E ganhamos proteções históricas contra intimidação e assédio, proteções que pela primeira vez cobrem todas as formas de intimidação e conduta abusiva, uma vitória crítica em um local de trabalho hierárquico onde as perspectivas futuras dos trabalhadores dependem da aprovação dos supervisores.
Para os pós-doutorandos em particular, a greve foi significativa além dos ganhos materiais que obtivemos. O trabalho de pós-doutorado, como muitas outras pesquisas e trabalhos de laboratório, pode ser bastante isolador. Nos piquetes, encontramos camaradagem e experimentamos o que é fazer parte de algo maior: ser solidário com milhares de outros trabalhadores da UC e de todo o país que acreditam que podemos criar condições de trabalho mais sustentáveis e inclusivas na academia, não apenas para nós mesmos, mas para o futuro da pesquisa.

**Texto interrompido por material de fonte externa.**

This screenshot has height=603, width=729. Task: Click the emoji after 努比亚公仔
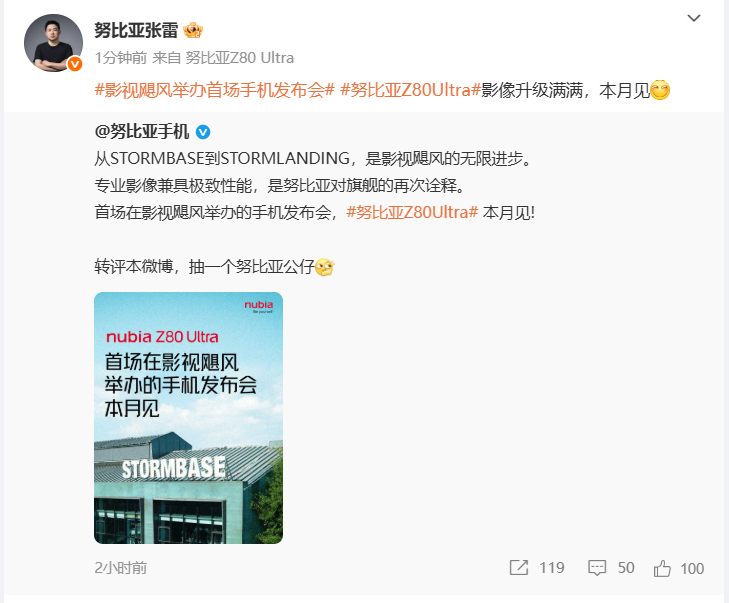point(325,267)
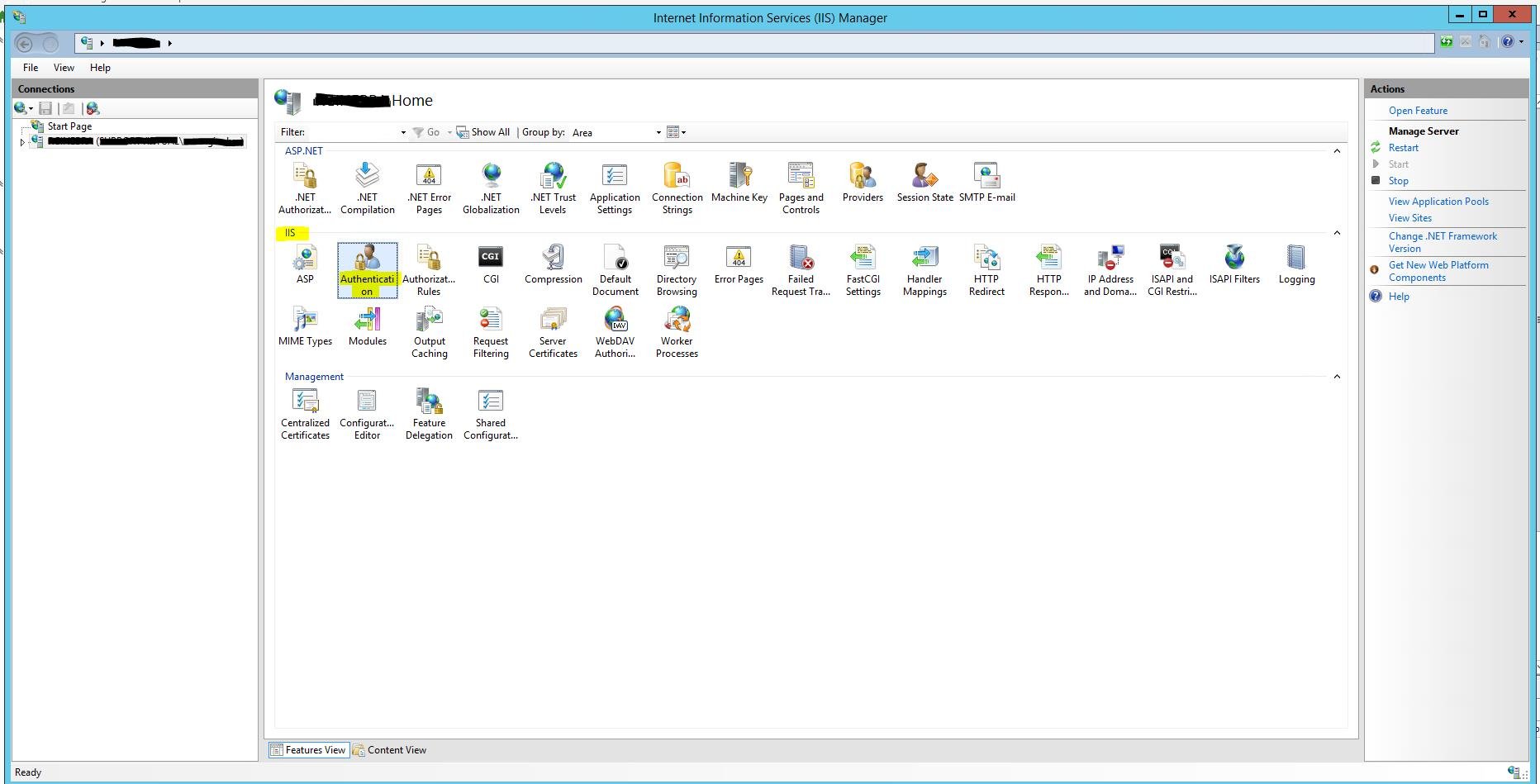1540x784 pixels.
Task: Open the Group by Area dropdown
Action: (617, 132)
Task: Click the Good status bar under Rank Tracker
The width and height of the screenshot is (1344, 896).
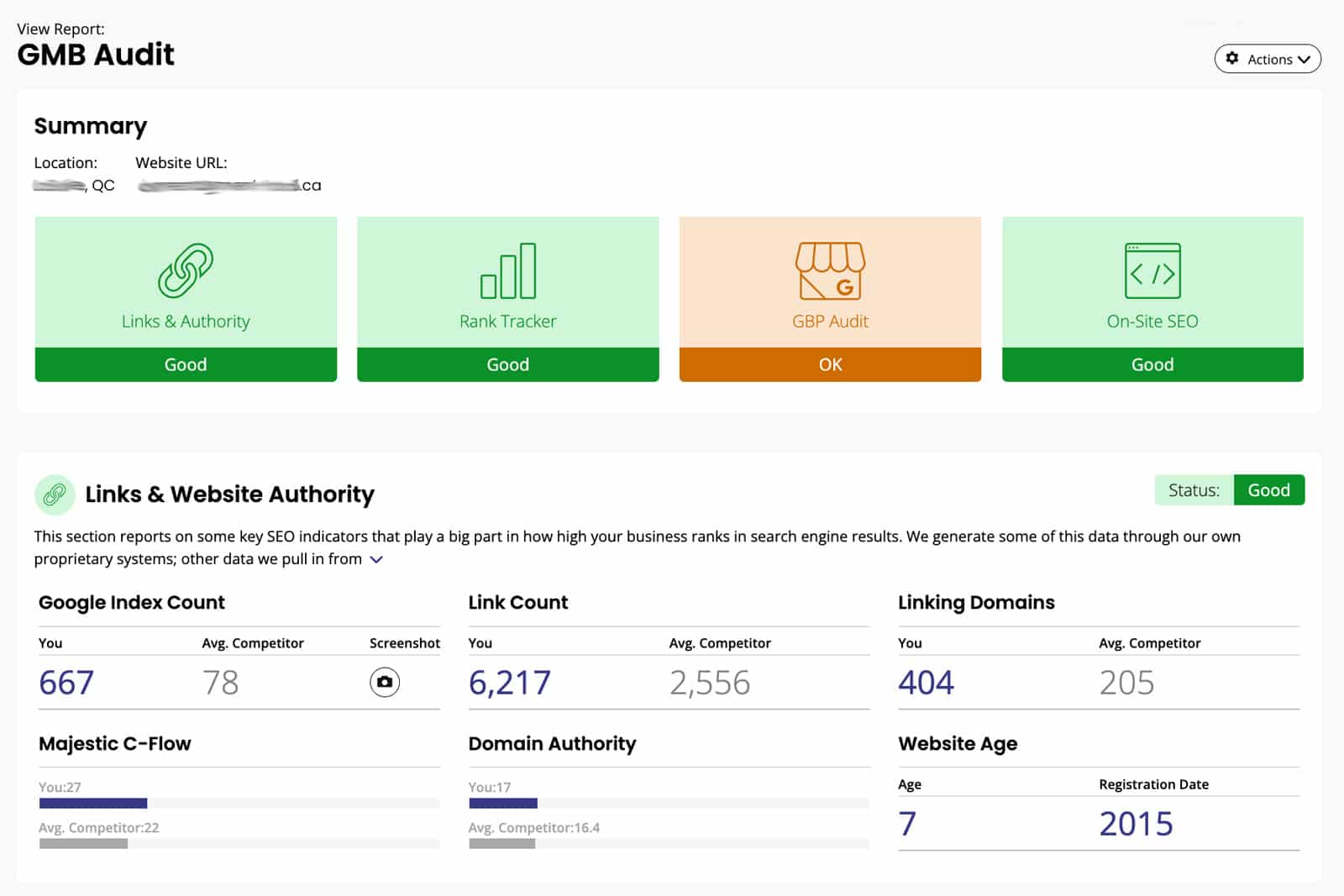Action: pos(508,364)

A Universidade da Califórnia é de longe o maior empregador de pós-doutorandos do país. Nacionalmente, nosso sindicato representa 10% dos pós-doutorandos. Ao atingir e vencer aqui, os pós-doutorandos da UC mudaram os padrões da indústria para pós-doutorandos em todos os lugares. Nossa greve já teve repercussões fora da Califórnia, já que muitas universidades em todo o país, incluindo a Universidade da Pensilvânia, a Universidade de Boston, Princeton e Yale, aumentaram os salários de pós-doutorado para se manterem competitivas. Essas universidades, no entanto, não garantem aumentos anuais de etapas, cobertura de saúde abrangente ou qualquer outro direito que conquistamos em nosso contrato. Se os pós-doutorandos de outras universidades quiserem fazer essas exigências, eles devem se juntar ao movimento e formar seus próprios sindicatos.
Atualmente, existem sindicatos de pós-doutorandos em um número crescente de universidades, incluindo a Universidade de Washington, a Universidade de Columbia, a Universidade de Connecticut, a Universidade de Massachusetts e o Hospital Mount Sinai na cidade de Nova York, todos os quais fazem parte do UAW. Recentemente, pós-doutorandos em outro grande empregador de pós-doutorandos, o National Institutes of Health (NIH), também se candidataram a uma eleição sindical depois que uma supermaioria de pós-doutorandos e pesquisadores do NIH assinaram cartões de autorização sindical.
O recente aumento da atividade sindical no ensino superior mostra que o setor está em uma encruzilhada. Não aceitaremos mais que instituições de prestígio sejam alimentadas por baixos salários e condições de exploração. Os trabalhadores acadêmicos ouviram repetidamente na última década que não há alternativa a esse modelo. Agora está claro que uma universidade melhor, que se comporte no interesse dos trabalhadores e do público, está ao nosso alcance.